Subject to this letter agreement, Target may grant access to Highly Confidential Information to the independent consultants or employees of Buyer listed on Schedule A hereto (the “Clean Team”). Buyer warrants that (a) no current or future member of the Clean Team shall, prior to the consummation of the Transaction, and for a period of 2 years following termination of the Transaction in the event that the Transaction is not consummated, be involved in day-to-day sales and marketing or materials procurement; provided, further, that ordinary course approvals made by Buyer’s legal, accounting and finance personnel in accordance with Buyer’s internal controls, or tangential coordination without input into Buyer’s sales and marketing or materials procurement shall not be considered day-to-day involvement; and (b) each current member of the Clean Team has been instructed, and agrees, and each future member of the Clean Team shall be instructed and, as a condition of access to Highly Confidential Information shall agree, (i) not to use any Highly Confidential Information for any purpose unrelated to Buyer’s conduct of due diligence for the Transaction, and (ii) not to disclose any Highly Confidential Information to anyone who is not on the Clean Team, including, without limitation, employees, officers or directors of Buyer who are not on the Clean Team.
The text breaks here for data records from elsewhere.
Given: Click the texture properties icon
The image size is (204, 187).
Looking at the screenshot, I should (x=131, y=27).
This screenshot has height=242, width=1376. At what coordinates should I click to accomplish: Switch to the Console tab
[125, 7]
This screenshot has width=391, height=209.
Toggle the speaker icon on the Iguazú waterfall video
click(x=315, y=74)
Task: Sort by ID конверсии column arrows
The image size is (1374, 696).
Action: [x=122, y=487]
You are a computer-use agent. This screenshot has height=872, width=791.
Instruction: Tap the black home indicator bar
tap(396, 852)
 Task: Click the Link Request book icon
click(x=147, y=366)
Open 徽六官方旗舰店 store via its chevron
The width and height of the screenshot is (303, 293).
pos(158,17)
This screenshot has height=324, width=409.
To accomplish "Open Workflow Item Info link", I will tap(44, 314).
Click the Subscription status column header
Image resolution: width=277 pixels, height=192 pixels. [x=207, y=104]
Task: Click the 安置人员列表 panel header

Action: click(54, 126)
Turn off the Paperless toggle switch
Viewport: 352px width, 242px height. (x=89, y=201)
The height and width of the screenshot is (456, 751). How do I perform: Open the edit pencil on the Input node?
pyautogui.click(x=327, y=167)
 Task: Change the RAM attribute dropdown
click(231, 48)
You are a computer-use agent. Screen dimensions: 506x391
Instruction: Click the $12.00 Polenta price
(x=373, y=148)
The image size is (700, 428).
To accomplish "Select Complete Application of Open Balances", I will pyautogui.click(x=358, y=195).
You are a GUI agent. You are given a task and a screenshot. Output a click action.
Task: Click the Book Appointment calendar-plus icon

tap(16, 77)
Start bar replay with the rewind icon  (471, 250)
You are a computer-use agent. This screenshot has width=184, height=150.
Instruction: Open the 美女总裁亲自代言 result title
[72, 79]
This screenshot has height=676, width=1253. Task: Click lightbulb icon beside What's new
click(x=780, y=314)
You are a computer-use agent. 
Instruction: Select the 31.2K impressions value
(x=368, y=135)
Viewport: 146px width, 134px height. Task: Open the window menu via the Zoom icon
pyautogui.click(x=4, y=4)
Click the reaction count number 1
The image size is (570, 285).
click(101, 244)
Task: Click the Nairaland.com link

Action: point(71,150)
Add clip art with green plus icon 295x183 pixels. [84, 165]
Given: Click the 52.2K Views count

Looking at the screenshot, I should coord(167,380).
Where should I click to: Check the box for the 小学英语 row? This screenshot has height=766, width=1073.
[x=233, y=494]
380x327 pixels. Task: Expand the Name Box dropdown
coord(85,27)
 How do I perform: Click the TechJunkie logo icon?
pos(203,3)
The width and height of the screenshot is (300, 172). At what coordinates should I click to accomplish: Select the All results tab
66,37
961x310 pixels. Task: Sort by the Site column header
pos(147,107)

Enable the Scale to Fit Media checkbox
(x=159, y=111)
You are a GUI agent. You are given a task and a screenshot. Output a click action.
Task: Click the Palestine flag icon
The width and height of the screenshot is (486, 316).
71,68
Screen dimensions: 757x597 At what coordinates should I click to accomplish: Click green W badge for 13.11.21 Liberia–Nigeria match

Subject to the provisions hereof, Schedule A may be amended in writing from time to time by mutual consent of the parties.
Nothing herein shall prohibit Clean Team members from sharing aggregated data or information summaries based on Highly Confidential Information with Buyer’s employees or representatives in a format and level approved by Target in advance; provided that, in doing so, Clean Team members shall not disclose (without limitation) any of the following information obtained or derived from the Highly Confidential Information: current or future pricing information, marketing or strategic customer engagement plans, customer names (or other information, such as specific customer locations, that would enable the identification of specific customers), information that would enable the identification of the specific formulations and products that are sold to specific customers, detailed cost and margin information, and competitively sensitive technical information (such as designs, specifications and product formulations) regarding Target’s products and technology.
Buyer shall be responsible for any acts or omissions of any Clean Team member that constitutes a breach of the obligations set forth in this letter agreement. The obligations of Buyer and the Clean Team shall remain in force prior to the consummation of the Transaction, and for a period of five years following termination thereof in the event the Transaction is not consummated.
For the avoidance of doubt, Highly Confidential Information shall also constitute “Evaluation Material” as defined in the Mutual Nondisclosure Agreement between the parties.
Please indicate your agreement to the foregoing, effective as of the date first above mentioned, by signing below.
Sincerely, | ||
Convio, Inc. | ||
By: | /s/ Xxxxx X. Xxxxxxxxx | |
Xxxxx X. Xxxxxxxxx | ||
CFO |
ACCEPTED AND AGREED: | ||
Blackbaud, Inc. | ||
By: | /s/ Xxxx Xxxxxxx | |
Xxxx Xxxxxxx CEO |
2
AMENDMENT TO
LETTER AGREEMENT
THIS AMENDMENT TO LETTER AGREEMENT (the “Amendment”) is made and entered into as of December 23, 2011 (the “Effective Date”) by and between Convio, Inc., a Delaware corporation (“Convio”) and Blackbaud, Inc., a Delaware corporation (“Blackbaud”).
WITNESSETH:
WHEREAS, Xxxxxx and Blackbaud entered into that certain Letter Agreement dated as of December 22, 2011 (including all schedules thereto, the “Letter Agreement”);
WHEREAS, Schedule B to the Letter Agreement provides the working group list for the Transaction and marks by asterisk (*) those members of the working group that are part of the Clean Team; and
WHEREAS, Convio and Blackbaud desire to amend Schedule B to the Letter Agreement upon the terms and conditions enumerated below.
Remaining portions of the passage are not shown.